## Work to do
1) In the patch description, reproduce the stretch from "The profile format" through "in subsequent patches.", changing "root" to "top node".
2) Decide whether each statement agrees with the patch description. Answer yes or no and quote the words that settle it.
(a) The profile format now includes a separate section called "Contexts."
(b) Flat profiles already have a section of their own.
(c) The root carries a callsite ID, as the other context nodes do.
3) Using the patch description, answer each question on its own line:
(a) What is the full size of the patch?
(b) How many files does it affect?
(c) Besides the new section, what does the rest of the patch consist of?

Author: Mircea Trofin (mtrofin)

Changes

The profile format has now a separate section called "Contexts" - there will be a corresponding one for flat profiles. The root has a separate tag because, in addition to not having a callsite ID as all the other context nodes have under it, it will have additional fields in subsequent patches.

The rest of this patch amounts to a bit of refactorings in the reader/writer (for better reuse later) and tests fixups.


Patch is 46.16 KiB, truncated to 20.00 KiB below, full version: https://github.com/llvm/llvm-project/pull/129626.diff

29 Files Affected:

  • (modified) compiler-rt/lib/ctx_profile/CtxInstrContextNode.h (+2)

## Provided data
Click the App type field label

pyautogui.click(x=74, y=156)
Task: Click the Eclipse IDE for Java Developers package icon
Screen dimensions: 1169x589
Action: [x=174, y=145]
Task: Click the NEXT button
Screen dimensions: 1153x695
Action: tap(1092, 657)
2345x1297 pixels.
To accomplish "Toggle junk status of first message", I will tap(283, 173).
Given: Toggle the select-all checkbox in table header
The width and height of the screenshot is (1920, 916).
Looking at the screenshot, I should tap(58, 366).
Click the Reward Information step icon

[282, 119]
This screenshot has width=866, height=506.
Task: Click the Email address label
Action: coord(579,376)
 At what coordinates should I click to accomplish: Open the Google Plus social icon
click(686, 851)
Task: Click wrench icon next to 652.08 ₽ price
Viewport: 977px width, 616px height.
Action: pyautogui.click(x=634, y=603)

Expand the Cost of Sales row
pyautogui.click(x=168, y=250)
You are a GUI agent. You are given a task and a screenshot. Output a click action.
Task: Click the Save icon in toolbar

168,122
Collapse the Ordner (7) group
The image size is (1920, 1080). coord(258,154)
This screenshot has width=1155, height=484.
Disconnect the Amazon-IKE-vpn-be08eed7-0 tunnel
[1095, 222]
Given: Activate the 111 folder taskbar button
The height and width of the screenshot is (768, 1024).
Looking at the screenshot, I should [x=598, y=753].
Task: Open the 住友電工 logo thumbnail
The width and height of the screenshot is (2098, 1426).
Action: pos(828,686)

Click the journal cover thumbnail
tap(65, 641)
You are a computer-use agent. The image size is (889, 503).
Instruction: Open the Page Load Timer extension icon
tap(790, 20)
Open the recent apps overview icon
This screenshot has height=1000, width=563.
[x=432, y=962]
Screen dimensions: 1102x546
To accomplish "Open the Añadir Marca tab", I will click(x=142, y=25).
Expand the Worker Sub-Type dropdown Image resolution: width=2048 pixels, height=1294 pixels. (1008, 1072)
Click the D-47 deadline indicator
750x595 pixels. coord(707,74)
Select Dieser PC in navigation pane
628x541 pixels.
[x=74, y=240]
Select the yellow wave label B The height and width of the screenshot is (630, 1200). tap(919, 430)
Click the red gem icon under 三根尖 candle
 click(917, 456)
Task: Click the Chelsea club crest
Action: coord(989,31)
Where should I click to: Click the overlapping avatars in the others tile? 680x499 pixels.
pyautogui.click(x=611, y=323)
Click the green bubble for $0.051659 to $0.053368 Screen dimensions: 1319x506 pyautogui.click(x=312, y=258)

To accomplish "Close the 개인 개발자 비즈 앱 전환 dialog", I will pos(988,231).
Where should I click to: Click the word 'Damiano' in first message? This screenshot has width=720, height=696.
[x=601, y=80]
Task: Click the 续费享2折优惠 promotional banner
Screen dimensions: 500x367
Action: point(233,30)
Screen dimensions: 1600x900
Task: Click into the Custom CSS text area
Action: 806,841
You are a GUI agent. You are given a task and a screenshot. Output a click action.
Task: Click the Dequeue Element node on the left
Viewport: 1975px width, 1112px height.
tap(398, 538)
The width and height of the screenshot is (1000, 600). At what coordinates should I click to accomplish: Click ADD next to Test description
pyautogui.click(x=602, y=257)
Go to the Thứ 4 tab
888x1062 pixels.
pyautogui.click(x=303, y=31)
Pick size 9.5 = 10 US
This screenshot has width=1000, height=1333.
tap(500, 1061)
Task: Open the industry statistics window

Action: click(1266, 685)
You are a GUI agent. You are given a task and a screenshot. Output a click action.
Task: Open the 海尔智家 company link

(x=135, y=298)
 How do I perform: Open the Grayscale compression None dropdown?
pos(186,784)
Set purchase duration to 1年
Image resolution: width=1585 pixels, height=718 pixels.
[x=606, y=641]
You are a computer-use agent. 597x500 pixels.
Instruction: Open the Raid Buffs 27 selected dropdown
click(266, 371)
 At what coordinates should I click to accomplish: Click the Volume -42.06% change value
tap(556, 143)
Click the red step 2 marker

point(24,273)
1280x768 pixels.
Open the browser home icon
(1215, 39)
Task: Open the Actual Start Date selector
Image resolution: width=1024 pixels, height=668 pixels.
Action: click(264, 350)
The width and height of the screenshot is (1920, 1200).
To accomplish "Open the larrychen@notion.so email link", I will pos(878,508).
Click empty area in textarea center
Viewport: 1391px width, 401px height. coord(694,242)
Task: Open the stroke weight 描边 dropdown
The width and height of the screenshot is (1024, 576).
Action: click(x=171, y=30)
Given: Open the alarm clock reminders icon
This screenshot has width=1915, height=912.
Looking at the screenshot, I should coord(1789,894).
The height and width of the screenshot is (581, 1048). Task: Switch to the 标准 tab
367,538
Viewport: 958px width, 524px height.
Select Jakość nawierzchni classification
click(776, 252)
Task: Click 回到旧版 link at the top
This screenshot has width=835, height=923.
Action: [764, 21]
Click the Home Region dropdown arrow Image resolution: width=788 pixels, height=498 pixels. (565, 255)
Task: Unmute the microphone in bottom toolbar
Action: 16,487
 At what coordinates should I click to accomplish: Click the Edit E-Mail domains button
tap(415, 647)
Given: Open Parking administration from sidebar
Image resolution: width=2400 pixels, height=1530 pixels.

## In response
1)
The profile format has now a separate section called "Contexts" - there will be a corresponding one for flat profiles. The top node has a separate tag because, in addition to not having a callsite ID as all the other context nodes have under it, it will have additional fields in subsequent patches.

2)
(a) Yes: "The profile format has now a separate section called "Contexts""
(b) No: "there will be a corresponding one for flat profiles"
(c) No: "in addition to not having a callsite ID as all the other context nodes have under it"

3)
(a) 46.16 KiB
(b) 29
(c) A bit of refactoring in the reader/writer, plus test fixups